La soberanía del pueblo de Dios es lo primero, y en él todos somos iguales, con la misma dignidad. Y de ella derivan los ministerios o servicios para el bien y beneficio de la comunidad. Y esa soberanía es la titular ?en última instancia lo es de Dios quien la funda- de esos ministerios y con ella hay que contar a los diversos niveles para nombrarlos y ejercerlos.
El sacerdocio cristiano, derivado del de Jesús, es común a todos los fieles y está por encima del ministerio presbiteral, que no tiene más razón que hacer efectivo el buen ejercicio del sacerdocio común. Jesús de Nazaret no dejó ninguna base para erigir un grupo de poder dentro de la Iglesia y menos como viene funcionado en la actualidad.

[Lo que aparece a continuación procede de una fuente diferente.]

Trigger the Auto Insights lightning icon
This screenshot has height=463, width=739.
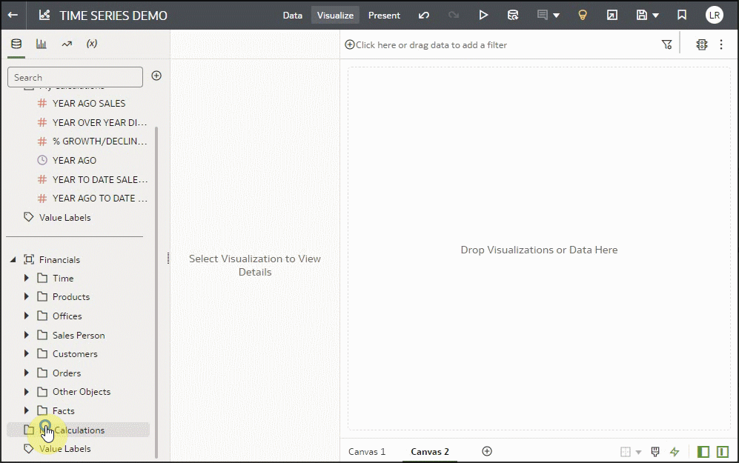pos(675,451)
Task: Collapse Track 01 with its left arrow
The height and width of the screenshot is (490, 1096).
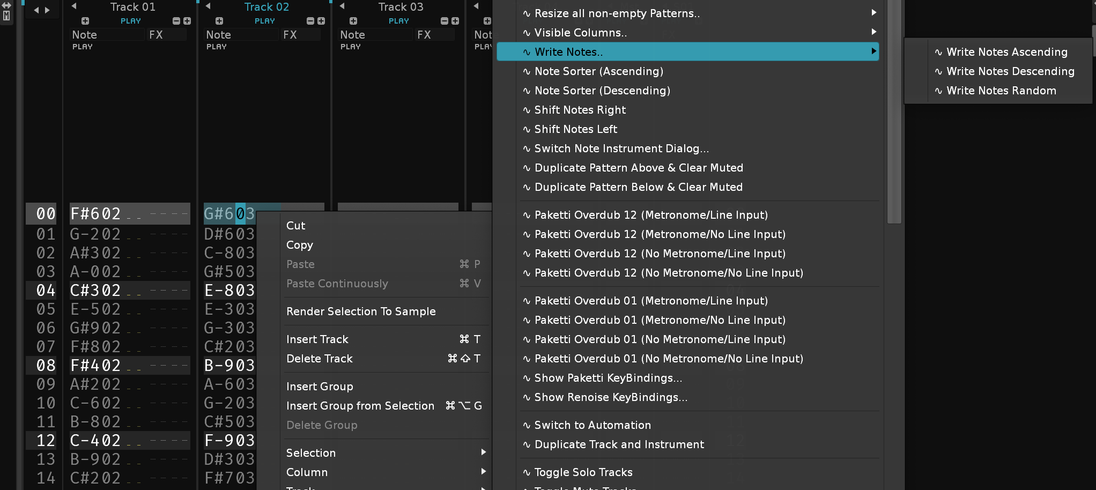Action: click(74, 6)
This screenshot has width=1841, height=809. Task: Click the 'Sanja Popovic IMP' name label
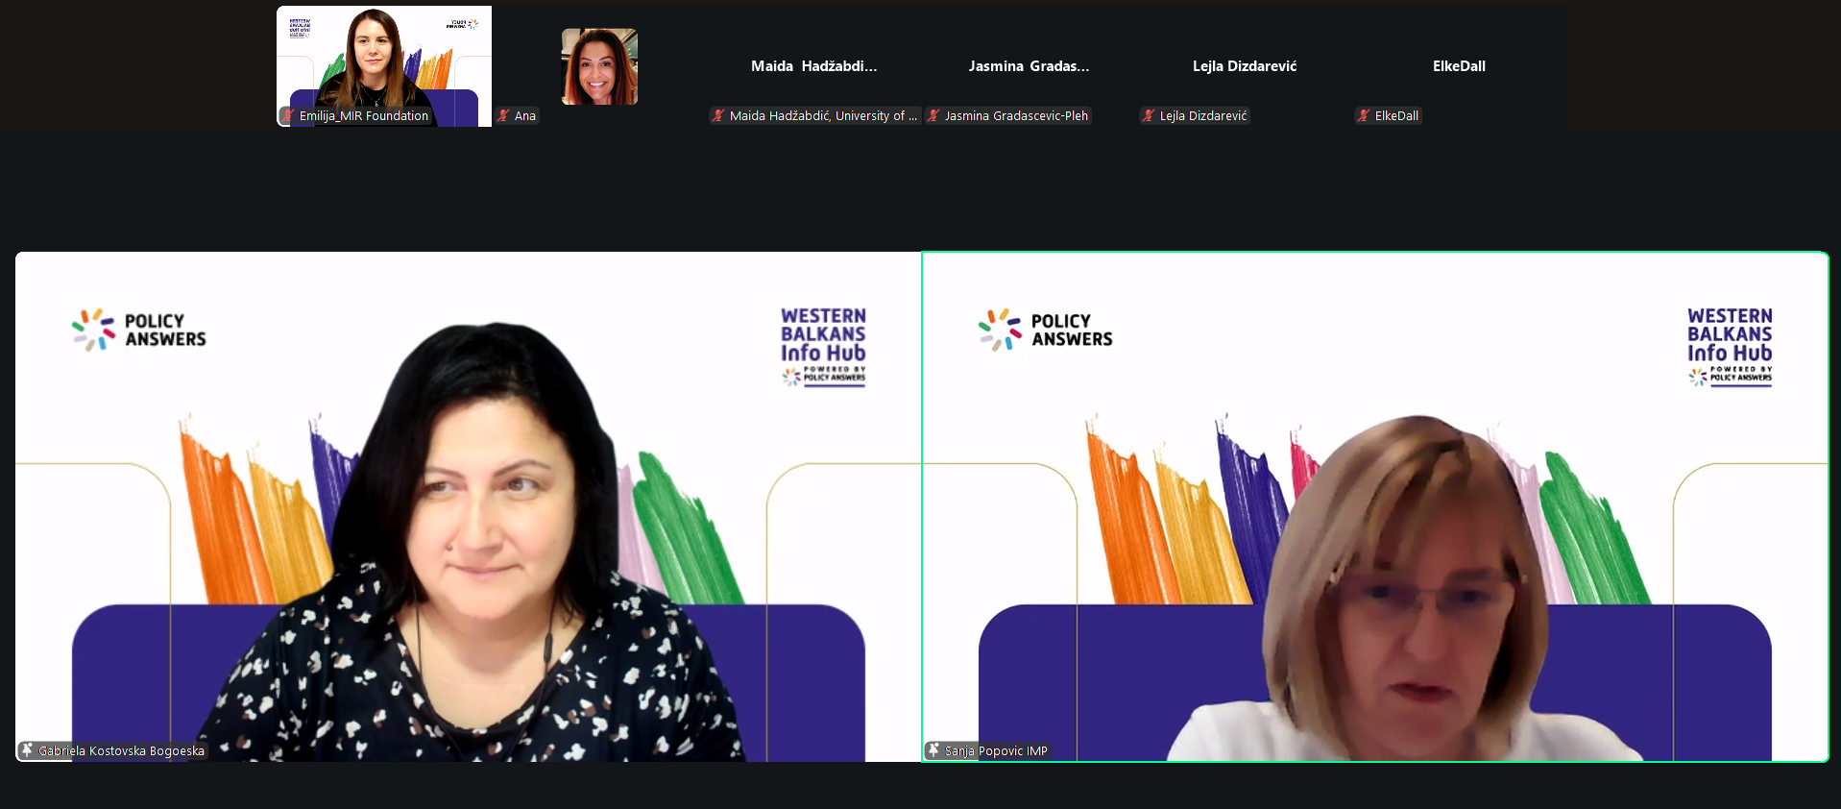(996, 751)
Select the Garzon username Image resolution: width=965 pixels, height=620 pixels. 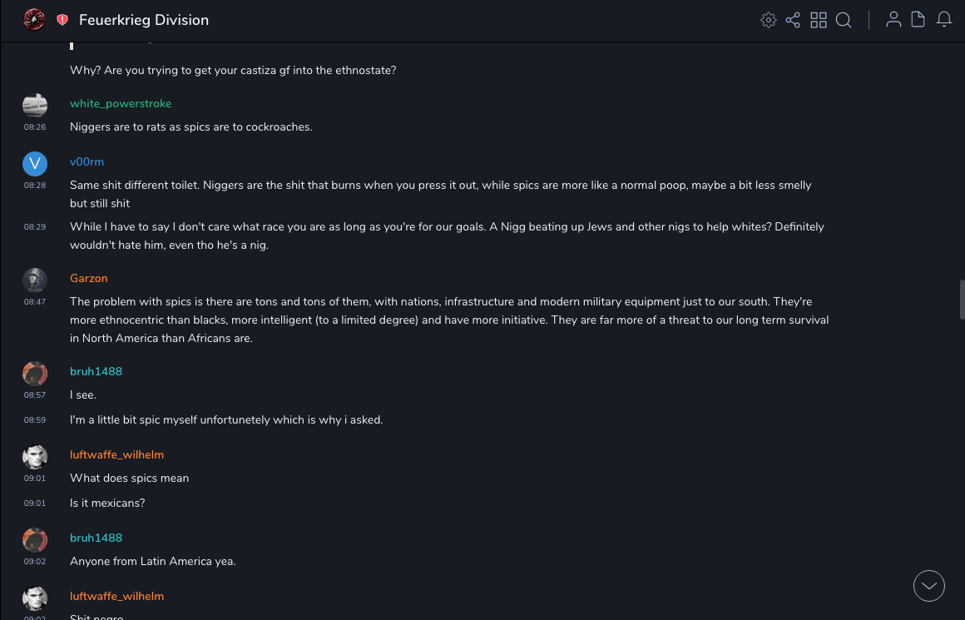(x=89, y=278)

En este sentido, sólo si la Iglesia se siente y camina como pueblo de Dios, podrá descubrir que estas y otras reformas deben llevar a la reforma esencial: la de ser y aparecer en el mundo como ?iglesia de los pobres??. Ella debe hacer visible que el Dios de Jesús es un Dios de los pobres y de las víctimas y proclamar ante los poderes económicos que no es compatible creer en Dios con el culto al dios Dinero. ?Es imposible servir a Dios y al dinero??.
Sería este un cometido para llenar todo un Cónclave y que pondría a la Iglesia en línea con los logros de la modernidad, los derechos humanos y sobre todo con los principios y valores del Evangelio.